Nothing but the lines from the one that contains "Task: Select the Content / Sidebars tab" to the end of the records should be printed, both ends included, exactly as given.

==== SUPPLIED INFORMATION

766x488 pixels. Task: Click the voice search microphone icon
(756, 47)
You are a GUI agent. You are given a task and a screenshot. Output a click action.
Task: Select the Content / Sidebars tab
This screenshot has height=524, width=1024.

========

▶ **ANSWER TO THIS PROBLEM**:
Task: Select the Content / Sidebars tab
This screenshot has height=524, width=1024.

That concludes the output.